Setelah sesi dialog selesai, saya menghampiri pemateri Salafi tadi dan bertanya, “Ustadz, Anda tadi mengatakan bahwa tanda-tanda ahli bid’ah itu, sesama kelompoknya terjadi perpecahan, saling membid’ahkan dan saling mengkafirkan. Sedangkan Ahlussunnah Wal-Jama’ah tidak demikian. Ustadz, saya sekarang bertanya, siapa yang dimaksud Ahlussunnah Wal-Jama’ah menurut Ustadz?

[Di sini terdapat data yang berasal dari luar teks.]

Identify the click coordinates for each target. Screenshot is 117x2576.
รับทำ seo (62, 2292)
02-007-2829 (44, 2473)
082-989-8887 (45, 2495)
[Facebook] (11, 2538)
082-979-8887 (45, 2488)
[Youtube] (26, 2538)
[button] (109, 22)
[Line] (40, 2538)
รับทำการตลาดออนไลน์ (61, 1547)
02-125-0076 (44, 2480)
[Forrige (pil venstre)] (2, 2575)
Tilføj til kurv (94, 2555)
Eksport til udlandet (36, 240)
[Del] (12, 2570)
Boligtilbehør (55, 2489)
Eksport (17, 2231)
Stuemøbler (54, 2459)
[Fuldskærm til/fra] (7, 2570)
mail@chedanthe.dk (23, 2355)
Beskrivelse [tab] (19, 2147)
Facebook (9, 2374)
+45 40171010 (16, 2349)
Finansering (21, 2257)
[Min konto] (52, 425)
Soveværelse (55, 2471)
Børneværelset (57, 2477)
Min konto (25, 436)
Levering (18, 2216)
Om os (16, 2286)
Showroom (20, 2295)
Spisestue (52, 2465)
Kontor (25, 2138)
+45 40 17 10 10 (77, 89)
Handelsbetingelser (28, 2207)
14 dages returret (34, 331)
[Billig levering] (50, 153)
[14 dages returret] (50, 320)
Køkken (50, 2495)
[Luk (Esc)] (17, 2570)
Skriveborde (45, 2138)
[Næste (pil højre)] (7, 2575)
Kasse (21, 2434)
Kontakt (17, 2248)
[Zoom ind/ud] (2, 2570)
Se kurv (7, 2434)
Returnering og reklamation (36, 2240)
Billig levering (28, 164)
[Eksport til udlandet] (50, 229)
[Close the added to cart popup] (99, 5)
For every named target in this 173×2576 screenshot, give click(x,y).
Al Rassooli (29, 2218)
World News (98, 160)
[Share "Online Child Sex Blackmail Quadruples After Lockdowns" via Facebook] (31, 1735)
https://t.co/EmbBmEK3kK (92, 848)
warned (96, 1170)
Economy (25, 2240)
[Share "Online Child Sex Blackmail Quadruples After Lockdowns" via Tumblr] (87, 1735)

Bukankah sesama ulama Salafi di Timur Tengah yang mengklaim Ahlussunnah Wal-Jama’ah, juga terjadi perpecahan, saling membid’ahkan dan bahkan saling mengkafirkan.
Misalnya Abdul Muhsin al-’Abbad dari Madinah menganggap al-Albani berfaham Murji’ah. Hamud al-Tuwaijiri dari Riyadh menilai al-Albani telah mulhid (tersesat). Al-Albani juga memvonis tokoh Wahhabi di Saudi Arabia yang mengkritiknya, sebagai musuh tauhid dan sunnah. Komisi fatwa Saudi Arabia yang beranggotakan al-Fauzan dan al-Ghudyan, serta ketuanya Abdul Aziz Alus-Syaikh memvonis Ali Hasan al-Halabi, murid al-Albani dan ulama Wahhabi yang tinggal di Yordania, berfaham Murji’ah dan Khawarij.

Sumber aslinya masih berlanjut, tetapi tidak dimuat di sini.